With all votes counted, the conservatives won 20 percent for 44 seats in the 200-member Parliament. The opposition Social Democrats got 42 seats and the nationalist True Finns soared from six to 39 seats.
The True Finns oppose bailouts for cash-strapped European countries, while the Social Democrats have called for changes to how they are funded.
The outcome means conservative leader Jyrki Katainen will have to invite at least one of them to coalition talks, raising questions about Finland's support for rescue packages that need unanimous approval in the 17-member eurozone.
Finland's parliament, unlike others in the euro zone, has the right to vote on EU requests for bailout funds, meaning it could hold up costly plans to shore up Portugal and bring stability to debt markets.
Timo Soini, the True Finns leader, said the party would at least "get an invitation to talks" on a new government, which is expected to be formed in mid- to late-May.

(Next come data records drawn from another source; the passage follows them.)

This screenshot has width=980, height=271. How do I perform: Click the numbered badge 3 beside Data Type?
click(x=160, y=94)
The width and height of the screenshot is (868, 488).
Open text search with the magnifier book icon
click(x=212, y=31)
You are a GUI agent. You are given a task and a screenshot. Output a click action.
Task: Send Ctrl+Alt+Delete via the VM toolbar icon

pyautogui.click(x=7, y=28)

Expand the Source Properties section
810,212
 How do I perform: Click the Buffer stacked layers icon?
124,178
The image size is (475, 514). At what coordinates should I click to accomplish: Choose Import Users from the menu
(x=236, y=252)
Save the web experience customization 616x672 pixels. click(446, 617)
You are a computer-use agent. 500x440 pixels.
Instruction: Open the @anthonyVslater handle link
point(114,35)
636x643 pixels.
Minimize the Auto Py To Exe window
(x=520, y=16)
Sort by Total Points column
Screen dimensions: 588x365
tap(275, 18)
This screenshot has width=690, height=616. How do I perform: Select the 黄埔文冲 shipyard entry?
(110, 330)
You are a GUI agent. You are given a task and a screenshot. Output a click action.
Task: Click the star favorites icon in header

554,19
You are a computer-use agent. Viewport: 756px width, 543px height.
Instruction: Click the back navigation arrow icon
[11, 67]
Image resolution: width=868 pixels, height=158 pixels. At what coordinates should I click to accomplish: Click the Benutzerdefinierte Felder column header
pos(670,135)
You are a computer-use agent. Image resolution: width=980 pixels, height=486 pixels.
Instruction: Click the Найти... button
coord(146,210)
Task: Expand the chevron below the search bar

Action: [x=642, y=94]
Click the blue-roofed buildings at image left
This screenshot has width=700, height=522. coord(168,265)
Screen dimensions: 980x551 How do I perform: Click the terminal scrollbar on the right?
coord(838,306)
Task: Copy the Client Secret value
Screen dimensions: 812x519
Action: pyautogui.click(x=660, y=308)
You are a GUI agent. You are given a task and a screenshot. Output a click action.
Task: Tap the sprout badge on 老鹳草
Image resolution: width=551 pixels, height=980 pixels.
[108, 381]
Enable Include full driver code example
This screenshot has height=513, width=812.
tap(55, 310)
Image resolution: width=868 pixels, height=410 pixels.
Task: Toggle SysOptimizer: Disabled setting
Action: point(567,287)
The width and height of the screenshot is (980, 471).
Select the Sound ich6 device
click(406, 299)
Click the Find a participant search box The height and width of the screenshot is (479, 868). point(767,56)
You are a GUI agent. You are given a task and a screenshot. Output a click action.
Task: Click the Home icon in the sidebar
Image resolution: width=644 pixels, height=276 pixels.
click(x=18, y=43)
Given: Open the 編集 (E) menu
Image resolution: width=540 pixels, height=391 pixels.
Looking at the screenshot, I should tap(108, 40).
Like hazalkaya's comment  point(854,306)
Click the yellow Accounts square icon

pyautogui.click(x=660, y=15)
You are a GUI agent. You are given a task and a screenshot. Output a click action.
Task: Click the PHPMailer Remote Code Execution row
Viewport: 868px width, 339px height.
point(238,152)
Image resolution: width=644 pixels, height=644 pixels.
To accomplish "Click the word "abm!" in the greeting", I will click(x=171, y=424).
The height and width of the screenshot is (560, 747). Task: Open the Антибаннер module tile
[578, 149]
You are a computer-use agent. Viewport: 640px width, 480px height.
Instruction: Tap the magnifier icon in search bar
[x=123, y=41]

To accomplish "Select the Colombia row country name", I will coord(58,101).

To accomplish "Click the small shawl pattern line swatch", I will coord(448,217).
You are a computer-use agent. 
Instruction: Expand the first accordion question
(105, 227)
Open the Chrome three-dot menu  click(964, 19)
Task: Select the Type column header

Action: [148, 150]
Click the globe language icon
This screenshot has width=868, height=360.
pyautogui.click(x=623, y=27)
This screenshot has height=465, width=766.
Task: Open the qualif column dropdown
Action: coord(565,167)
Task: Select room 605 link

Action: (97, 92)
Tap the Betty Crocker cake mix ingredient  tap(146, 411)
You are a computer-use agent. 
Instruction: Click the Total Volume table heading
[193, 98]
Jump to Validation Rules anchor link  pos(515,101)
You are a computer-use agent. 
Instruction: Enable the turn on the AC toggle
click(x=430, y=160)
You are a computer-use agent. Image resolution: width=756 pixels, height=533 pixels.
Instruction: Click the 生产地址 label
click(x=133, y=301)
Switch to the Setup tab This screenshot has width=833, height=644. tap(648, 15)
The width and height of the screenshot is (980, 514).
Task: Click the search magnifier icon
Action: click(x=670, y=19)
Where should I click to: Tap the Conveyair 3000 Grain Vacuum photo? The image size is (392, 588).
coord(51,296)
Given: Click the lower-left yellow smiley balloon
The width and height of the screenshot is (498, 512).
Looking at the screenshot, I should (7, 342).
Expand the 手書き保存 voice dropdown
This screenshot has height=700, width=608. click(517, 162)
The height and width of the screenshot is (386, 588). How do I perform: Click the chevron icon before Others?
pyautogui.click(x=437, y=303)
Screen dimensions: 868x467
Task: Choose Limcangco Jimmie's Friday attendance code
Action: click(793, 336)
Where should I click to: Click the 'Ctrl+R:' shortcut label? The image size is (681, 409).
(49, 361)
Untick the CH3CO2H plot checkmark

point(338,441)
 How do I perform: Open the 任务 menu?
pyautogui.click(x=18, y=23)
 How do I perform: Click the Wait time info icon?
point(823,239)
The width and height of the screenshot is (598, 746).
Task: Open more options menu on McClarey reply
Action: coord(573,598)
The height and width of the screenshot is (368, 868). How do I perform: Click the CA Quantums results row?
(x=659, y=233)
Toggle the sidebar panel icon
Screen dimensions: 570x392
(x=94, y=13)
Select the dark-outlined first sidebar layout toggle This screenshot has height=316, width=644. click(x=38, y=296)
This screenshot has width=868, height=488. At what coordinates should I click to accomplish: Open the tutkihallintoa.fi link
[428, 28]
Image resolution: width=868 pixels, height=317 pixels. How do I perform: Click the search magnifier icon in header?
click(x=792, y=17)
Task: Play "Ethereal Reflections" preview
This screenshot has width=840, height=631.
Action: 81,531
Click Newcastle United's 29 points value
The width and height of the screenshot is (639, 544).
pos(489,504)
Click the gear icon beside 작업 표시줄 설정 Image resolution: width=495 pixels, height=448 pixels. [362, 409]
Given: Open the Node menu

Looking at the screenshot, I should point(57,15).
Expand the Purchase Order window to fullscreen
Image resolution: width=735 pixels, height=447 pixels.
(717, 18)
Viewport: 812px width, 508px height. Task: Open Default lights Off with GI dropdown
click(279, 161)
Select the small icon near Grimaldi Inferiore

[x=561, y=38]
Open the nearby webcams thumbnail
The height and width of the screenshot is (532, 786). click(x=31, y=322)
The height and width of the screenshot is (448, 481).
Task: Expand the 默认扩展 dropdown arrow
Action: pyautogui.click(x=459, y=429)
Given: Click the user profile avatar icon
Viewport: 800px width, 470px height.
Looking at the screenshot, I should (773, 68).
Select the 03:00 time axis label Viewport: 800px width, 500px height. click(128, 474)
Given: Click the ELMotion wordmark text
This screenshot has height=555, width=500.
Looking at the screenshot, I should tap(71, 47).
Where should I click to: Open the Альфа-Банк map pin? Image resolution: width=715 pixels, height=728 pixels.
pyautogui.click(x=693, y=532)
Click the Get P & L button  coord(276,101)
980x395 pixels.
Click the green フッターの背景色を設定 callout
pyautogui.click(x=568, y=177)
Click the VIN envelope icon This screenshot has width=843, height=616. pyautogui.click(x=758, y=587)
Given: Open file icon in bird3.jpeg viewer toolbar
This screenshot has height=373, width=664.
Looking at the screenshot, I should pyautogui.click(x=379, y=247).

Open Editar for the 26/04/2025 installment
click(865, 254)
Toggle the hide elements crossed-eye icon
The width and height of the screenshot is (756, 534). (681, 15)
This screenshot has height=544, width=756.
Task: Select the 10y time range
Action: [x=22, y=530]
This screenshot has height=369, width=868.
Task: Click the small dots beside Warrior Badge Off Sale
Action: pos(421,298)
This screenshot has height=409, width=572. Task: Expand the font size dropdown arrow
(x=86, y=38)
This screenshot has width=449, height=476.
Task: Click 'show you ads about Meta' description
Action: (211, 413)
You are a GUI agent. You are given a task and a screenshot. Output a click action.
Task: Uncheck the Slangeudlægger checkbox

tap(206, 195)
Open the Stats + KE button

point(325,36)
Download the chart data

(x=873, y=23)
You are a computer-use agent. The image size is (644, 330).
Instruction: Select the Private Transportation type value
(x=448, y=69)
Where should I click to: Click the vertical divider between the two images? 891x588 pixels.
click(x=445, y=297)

The winning parties will need to form a coalition to get a majority in the 200-seat parliament and analysts expected the talks to be difficult. Nevertheless, Finland's policy direction was expected to undergo changes.
National Coalition minister Jan Vapaavuori on Friday played down fears of an anti-euro government. The True Finns, he said, would probably be asked to tone down their rhetoric as a condition of joining the coalition.
The Social Democrats, who are critical of the bailout but supportive of the EU, would be easier to get on board, he said.
Mr. Soini, however, warned on Sunday that the EU bailout plan for Portugal will not survive,.
"The package that is there - I do not believe it will remain," he said on Finnish national broadcaster YLE.